Text provided
┏━━

On Thursday, August 18, a rumor started circulating saying that Cristiano Ronaldo might sign with Borussia Dortmund. The German club is listed on the stock market and it is currently the largest position we've got in our fund based on the Behavior Economy, which also includes the Dutch AFC Ajax and the French Olympique Lyonnais. Our investment in listed soccer clubs comprises a total of nearly 13% of the portfolio, with Dortmund representing over half of that.

That’s why I spent the afternoon reading articles with headlines along the lines of “Cristiano Ronaldo causes Borussia Dortmund shares to skyrocket”. Curiously, apart from Real Madrid, it should be noted that the Portuguese star has also played in two other listed clubs: Juventus of Turin and Manchester United. So, if he were to go to Borussia Dortmund in the end, it would complete a hat trick of teams whose shares are listed on the stock market, a feat which no other soccer player in history has probably ever achieved.

┗━━

Raw data
┏━━

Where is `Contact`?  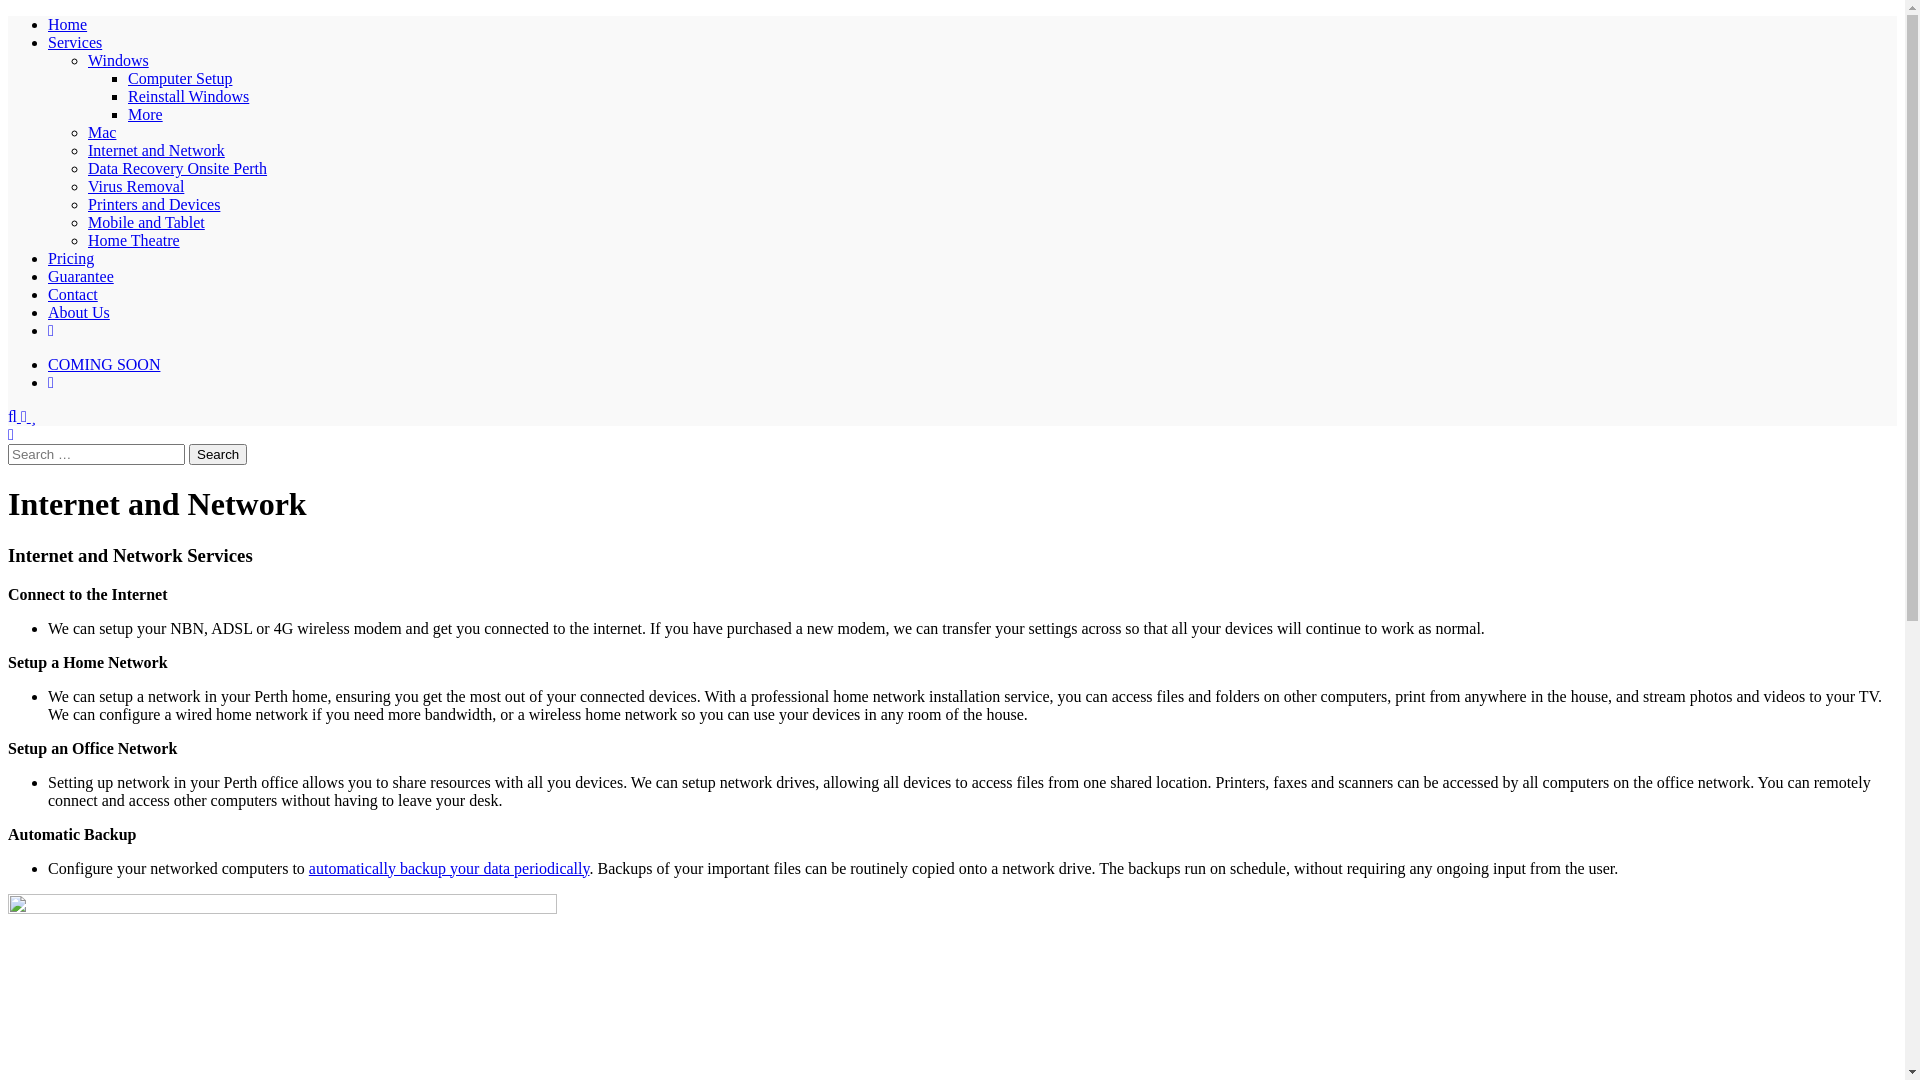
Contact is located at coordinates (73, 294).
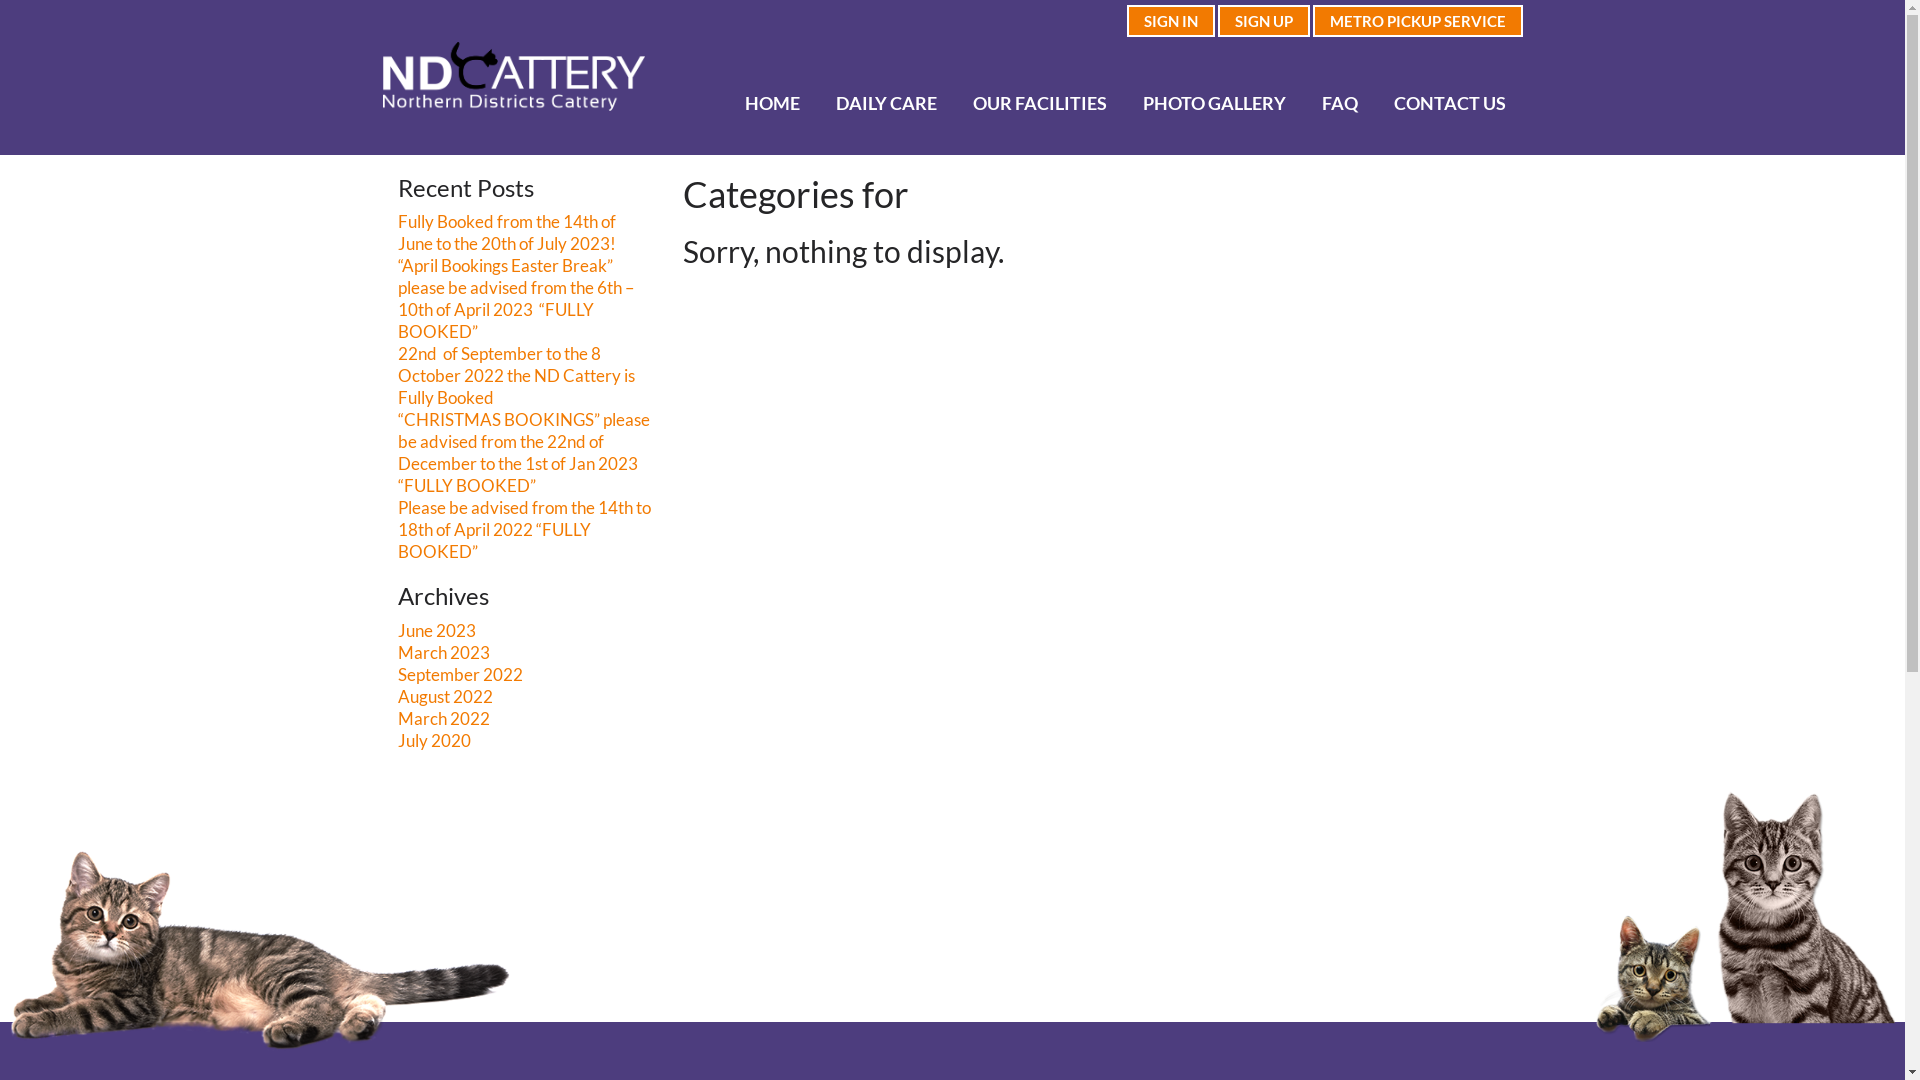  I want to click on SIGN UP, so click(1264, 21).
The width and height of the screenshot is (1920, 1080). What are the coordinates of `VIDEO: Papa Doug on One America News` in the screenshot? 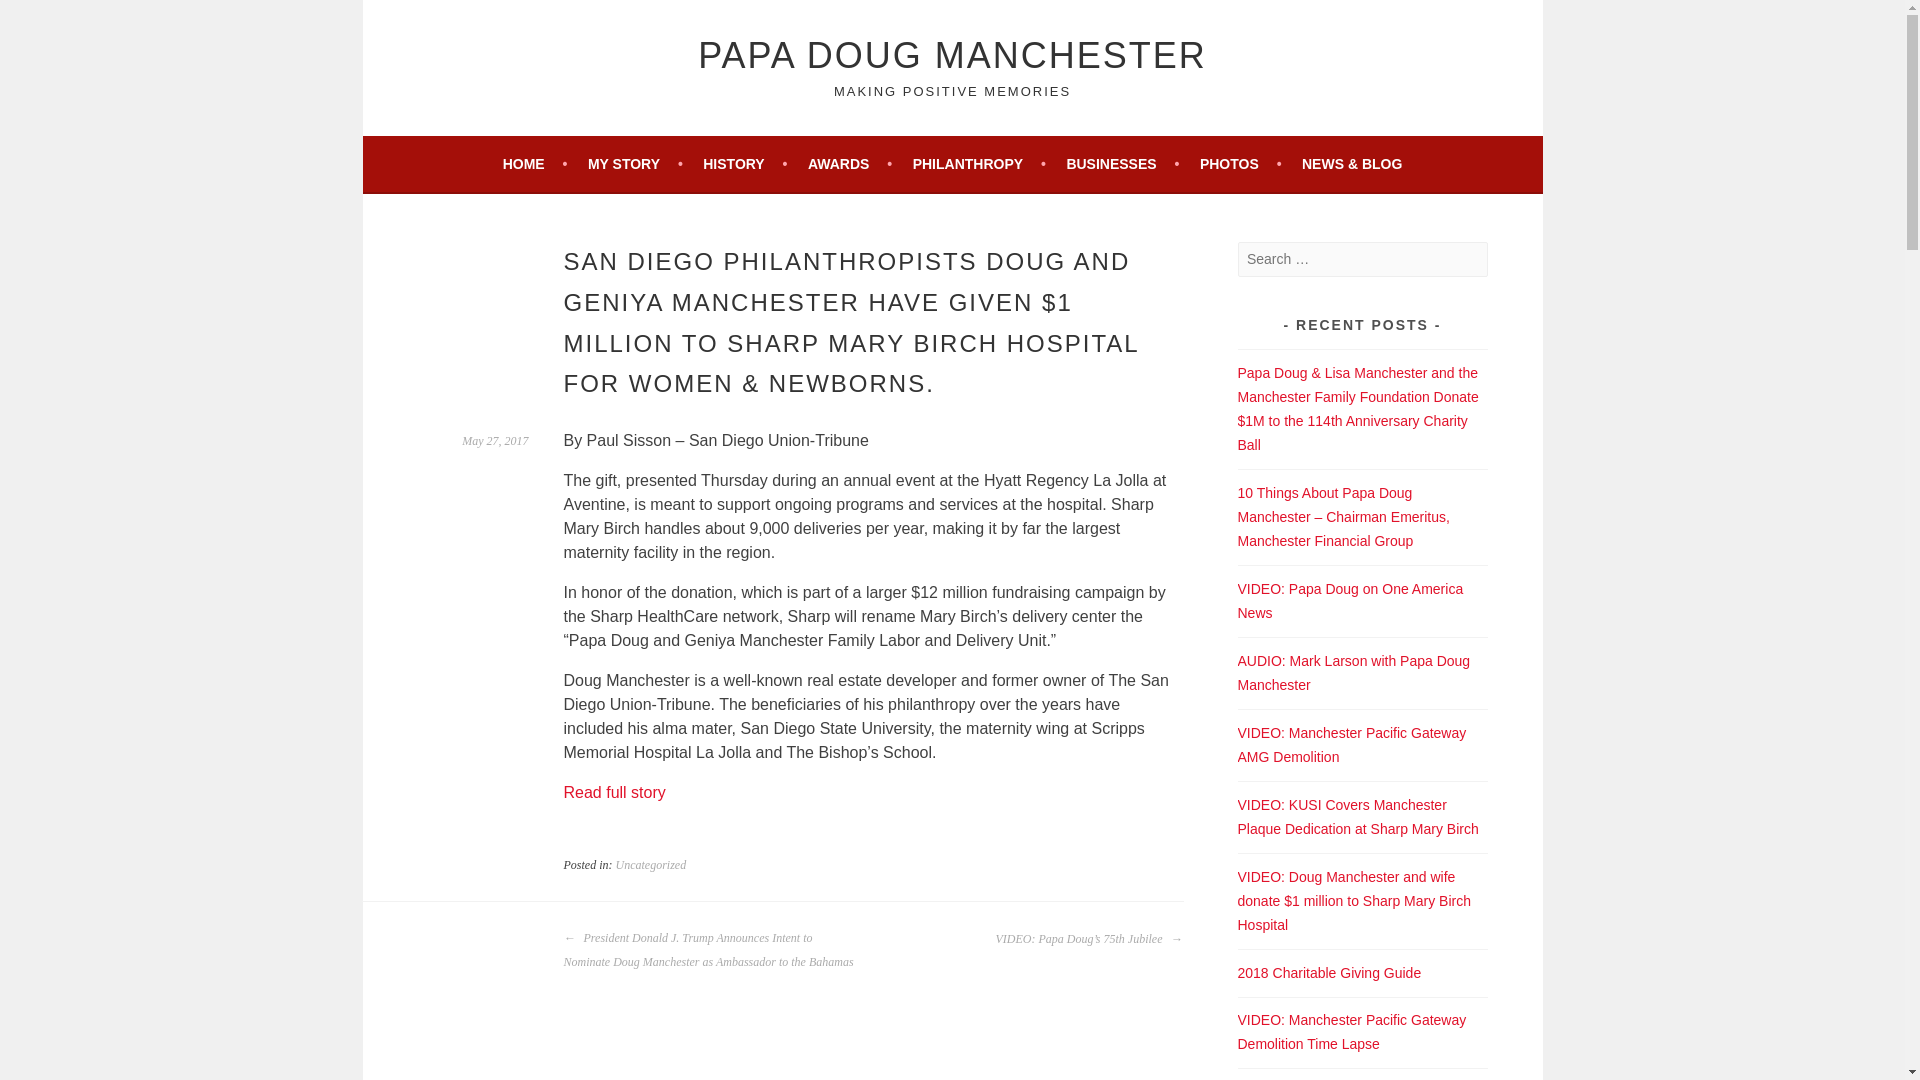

┗━━

Exercise task 1
In the passage on the Ronaldo–Dortmund rumor, what share of the portfolio is invested in listed soccer clubs?
Exercise task 2
Return the stretch of the passage on the Ronaldo–Dortmund rumor starting with "That’s why I" and going on through "probably ever achieved.".
Exercise task 3
Summarize the passage on the Ronaldo–Dortmund rumor in two sentences.

Output 1
Nearly 13% of the portfolio.

Output 2
That’s why I spent the afternoon reading articles with headlines along the lines of “Cristiano Ronaldo causes Borussia Dortmund shares to skyrocket”. Curiously, apart from Real Madrid, it should be noted that the Portuguese star has also played in two other listed clubs: Juventus of Turin and Manchester United. So, if he were to go to Borussia Dortmund in the end, it would complete a hat trick of teams whose shares are listed on the stock market, a feat which no other soccer player in history has probably ever achieved.

Output 3
On Thursday, August 18, a rumor spread that Cristiano Ronaldo might sign with Borussia Dortmund, the largest position in a fund whose listed soccer clubs make up nearly 13% of its portfolio. Because Ronaldo has also played for the listed clubs Juventus and Manchester United, a move to Dortmund would complete a hat trick of stock-listed teams, which probably no other soccer player has ever done.